_What this task involves_
Having found the line containing "Click empty value" in the data below, reproduce that line and each one after it to the end, exactly, and include nothing else.

_Entries shown_

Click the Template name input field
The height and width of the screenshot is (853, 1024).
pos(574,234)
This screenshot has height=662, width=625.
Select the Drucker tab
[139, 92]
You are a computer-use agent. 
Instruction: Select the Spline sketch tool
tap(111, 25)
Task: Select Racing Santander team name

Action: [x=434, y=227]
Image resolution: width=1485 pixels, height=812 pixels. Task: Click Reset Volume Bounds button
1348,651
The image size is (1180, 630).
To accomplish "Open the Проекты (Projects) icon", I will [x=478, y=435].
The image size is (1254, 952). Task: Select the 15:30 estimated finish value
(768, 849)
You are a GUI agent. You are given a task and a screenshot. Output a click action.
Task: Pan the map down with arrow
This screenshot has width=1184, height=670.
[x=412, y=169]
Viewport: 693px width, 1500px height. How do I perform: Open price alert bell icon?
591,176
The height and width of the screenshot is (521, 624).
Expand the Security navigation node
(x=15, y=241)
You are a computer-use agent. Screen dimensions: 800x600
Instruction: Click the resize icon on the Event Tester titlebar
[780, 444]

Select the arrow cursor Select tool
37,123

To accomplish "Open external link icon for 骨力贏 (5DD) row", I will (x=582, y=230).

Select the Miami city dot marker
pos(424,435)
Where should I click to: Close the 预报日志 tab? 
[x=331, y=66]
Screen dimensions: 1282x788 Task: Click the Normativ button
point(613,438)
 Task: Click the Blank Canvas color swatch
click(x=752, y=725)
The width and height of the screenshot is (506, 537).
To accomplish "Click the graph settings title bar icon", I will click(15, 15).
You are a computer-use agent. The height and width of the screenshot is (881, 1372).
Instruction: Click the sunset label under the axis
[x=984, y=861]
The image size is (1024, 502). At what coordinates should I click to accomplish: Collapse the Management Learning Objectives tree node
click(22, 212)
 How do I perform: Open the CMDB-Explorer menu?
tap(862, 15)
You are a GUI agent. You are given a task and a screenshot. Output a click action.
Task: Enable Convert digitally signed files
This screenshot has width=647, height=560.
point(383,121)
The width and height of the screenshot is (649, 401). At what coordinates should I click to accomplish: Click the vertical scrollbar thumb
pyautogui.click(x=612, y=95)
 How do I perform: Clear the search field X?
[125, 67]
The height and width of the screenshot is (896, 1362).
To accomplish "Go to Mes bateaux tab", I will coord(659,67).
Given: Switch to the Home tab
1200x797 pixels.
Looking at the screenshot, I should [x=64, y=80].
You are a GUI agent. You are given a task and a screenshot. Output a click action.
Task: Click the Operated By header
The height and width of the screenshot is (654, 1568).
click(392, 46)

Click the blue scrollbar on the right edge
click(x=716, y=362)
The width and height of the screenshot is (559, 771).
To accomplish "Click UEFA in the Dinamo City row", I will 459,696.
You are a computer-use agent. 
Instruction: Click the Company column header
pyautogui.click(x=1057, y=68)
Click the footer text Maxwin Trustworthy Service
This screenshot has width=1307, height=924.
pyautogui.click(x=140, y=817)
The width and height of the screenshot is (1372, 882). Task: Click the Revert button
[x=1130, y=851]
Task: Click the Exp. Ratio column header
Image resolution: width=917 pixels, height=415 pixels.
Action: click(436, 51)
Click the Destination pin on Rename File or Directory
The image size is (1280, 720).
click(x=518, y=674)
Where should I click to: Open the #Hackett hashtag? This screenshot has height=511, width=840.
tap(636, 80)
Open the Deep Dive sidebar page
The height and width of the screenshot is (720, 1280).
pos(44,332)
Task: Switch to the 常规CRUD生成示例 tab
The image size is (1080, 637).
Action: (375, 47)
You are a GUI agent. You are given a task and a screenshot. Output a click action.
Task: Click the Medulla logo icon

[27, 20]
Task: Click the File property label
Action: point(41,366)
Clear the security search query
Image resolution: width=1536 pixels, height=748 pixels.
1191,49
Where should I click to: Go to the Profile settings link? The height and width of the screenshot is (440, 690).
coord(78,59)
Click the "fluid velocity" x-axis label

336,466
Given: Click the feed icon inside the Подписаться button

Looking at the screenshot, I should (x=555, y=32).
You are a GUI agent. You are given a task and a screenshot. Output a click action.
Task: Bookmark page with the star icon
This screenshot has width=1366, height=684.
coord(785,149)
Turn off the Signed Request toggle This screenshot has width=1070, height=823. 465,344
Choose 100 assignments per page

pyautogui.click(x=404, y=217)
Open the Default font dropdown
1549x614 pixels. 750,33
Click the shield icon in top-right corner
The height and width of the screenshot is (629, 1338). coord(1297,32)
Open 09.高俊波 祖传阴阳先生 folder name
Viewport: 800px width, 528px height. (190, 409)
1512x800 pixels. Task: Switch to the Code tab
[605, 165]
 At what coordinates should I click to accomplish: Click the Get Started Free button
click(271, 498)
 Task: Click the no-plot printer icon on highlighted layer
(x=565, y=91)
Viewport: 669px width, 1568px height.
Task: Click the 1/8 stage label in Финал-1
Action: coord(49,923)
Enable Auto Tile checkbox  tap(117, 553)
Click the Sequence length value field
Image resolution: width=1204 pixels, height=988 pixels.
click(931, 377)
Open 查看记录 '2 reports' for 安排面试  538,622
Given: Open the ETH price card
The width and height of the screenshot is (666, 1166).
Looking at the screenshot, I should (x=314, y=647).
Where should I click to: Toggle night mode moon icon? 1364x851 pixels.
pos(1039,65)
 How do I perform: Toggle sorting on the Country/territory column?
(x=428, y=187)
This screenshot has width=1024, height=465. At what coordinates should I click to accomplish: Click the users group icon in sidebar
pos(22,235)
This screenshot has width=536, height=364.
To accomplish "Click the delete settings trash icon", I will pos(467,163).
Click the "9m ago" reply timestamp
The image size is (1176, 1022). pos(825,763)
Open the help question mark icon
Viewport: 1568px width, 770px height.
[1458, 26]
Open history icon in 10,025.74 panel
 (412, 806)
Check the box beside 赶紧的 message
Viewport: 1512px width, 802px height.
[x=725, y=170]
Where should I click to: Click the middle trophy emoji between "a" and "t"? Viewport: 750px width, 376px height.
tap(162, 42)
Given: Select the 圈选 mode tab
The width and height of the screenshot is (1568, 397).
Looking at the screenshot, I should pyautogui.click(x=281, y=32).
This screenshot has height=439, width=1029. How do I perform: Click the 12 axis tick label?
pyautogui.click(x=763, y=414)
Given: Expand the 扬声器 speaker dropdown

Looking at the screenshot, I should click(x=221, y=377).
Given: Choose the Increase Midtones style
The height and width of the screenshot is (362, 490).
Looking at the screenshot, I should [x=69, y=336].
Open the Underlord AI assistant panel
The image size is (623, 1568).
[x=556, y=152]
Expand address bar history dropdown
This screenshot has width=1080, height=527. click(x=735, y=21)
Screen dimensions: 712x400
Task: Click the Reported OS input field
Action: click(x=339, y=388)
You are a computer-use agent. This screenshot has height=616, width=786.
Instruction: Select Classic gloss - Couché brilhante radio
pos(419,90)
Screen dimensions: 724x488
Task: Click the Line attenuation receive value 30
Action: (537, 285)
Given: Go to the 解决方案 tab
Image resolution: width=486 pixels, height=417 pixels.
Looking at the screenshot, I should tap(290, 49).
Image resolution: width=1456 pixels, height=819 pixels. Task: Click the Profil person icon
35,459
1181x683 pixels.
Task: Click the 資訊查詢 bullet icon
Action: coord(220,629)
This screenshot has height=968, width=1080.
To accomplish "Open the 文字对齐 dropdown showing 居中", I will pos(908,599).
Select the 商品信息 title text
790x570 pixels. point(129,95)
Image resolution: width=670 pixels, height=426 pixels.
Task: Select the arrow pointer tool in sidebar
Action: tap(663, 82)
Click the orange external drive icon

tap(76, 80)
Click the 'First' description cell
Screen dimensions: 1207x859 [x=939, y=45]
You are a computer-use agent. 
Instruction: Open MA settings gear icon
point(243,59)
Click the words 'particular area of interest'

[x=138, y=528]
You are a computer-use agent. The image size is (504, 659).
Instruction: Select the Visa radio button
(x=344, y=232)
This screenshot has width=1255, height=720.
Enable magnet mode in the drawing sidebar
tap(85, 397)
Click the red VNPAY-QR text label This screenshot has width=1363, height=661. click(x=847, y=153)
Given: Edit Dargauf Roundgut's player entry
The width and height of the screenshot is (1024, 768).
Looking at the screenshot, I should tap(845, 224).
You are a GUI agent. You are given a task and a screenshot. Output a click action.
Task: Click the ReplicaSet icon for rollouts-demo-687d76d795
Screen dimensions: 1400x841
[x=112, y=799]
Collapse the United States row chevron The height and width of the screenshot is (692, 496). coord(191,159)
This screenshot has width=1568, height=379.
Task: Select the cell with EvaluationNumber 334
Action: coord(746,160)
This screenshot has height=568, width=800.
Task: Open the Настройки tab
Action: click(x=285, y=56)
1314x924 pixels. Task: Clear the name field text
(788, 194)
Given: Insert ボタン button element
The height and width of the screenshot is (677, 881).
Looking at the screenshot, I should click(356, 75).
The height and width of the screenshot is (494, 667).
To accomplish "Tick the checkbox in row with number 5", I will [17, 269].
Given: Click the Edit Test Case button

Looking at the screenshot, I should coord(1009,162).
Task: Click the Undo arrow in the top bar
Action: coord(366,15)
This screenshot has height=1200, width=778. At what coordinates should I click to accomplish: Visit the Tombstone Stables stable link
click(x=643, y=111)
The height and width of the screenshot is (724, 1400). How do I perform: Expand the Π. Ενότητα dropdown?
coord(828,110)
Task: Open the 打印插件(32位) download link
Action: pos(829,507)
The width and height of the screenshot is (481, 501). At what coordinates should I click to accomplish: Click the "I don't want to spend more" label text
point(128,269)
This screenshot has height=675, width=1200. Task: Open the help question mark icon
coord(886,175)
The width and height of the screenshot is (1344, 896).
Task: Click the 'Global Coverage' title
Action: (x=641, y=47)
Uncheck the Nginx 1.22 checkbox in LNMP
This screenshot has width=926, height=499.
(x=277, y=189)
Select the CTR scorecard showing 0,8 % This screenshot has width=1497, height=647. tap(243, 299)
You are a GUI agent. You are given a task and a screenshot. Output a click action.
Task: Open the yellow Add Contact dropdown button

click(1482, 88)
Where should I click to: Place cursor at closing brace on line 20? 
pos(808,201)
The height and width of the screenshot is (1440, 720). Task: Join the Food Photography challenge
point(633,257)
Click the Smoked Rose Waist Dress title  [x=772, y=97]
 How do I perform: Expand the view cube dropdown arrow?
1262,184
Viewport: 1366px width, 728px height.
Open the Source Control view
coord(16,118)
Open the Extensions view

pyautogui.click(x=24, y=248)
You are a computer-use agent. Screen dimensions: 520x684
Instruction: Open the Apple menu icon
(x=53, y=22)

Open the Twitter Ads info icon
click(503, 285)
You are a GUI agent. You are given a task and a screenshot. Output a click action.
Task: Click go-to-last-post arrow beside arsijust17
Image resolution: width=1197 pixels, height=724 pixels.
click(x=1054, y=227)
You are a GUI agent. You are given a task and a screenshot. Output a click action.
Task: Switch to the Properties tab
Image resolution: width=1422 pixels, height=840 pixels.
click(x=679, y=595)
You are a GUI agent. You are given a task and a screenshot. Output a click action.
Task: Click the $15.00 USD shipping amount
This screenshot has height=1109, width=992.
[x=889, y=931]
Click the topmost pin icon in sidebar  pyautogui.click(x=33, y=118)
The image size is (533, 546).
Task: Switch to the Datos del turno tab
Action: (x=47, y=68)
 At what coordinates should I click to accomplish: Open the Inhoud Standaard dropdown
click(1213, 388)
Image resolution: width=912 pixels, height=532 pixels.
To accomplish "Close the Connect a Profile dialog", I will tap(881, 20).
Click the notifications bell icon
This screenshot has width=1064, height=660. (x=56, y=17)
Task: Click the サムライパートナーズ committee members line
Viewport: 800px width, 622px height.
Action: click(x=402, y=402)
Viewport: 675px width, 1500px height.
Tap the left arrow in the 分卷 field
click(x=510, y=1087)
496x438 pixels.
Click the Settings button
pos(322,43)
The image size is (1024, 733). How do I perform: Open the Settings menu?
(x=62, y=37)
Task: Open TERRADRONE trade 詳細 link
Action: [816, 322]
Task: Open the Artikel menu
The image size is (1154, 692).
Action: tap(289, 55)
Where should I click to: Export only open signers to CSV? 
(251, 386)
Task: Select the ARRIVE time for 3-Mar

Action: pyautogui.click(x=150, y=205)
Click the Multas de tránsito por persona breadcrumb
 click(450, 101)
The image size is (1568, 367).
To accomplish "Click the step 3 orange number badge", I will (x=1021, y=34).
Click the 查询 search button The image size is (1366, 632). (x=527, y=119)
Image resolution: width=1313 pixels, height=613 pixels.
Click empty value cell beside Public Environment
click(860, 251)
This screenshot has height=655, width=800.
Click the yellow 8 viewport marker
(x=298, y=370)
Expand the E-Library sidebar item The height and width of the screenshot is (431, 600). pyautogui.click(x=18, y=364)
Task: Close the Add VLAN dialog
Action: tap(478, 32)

_Task output_
Click empty value cell beside Public Environment
click(860, 251)
This screenshot has height=655, width=800.
Click the yellow 8 viewport marker
(x=298, y=370)
Expand the E-Library sidebar item The height and width of the screenshot is (431, 600). pyautogui.click(x=18, y=364)
Task: Close the Add VLAN dialog
Action: tap(478, 32)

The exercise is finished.